What you are asked to do:
In your copy, each record should read exactly as it does below, and no pictures should be present.

------ Source data

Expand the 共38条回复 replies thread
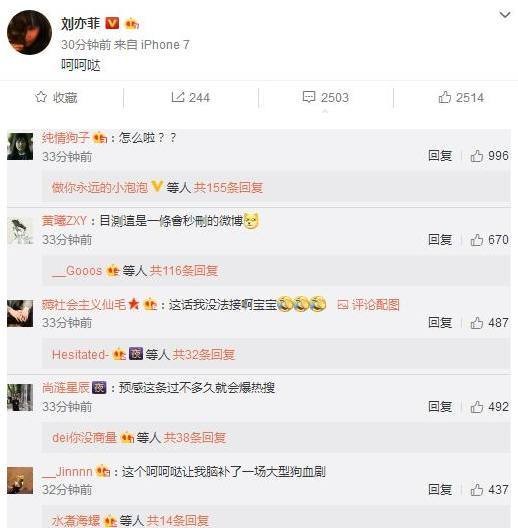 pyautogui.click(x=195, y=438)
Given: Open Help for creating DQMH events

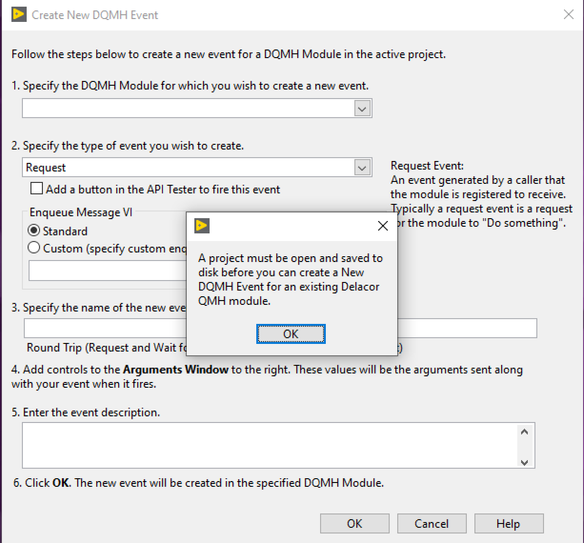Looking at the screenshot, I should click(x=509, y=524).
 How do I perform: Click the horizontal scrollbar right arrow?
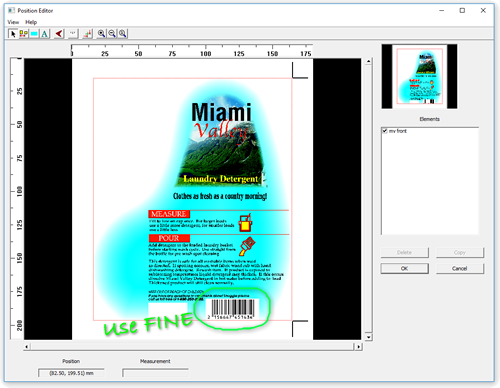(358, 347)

------------

The answer:
Expand the 共38条回复 replies thread
 pyautogui.click(x=195, y=438)
Given: Open Help for creating DQMH events

Looking at the screenshot, I should click(x=509, y=524).
 How do I perform: Click the horizontal scrollbar right arrow?
(358, 347)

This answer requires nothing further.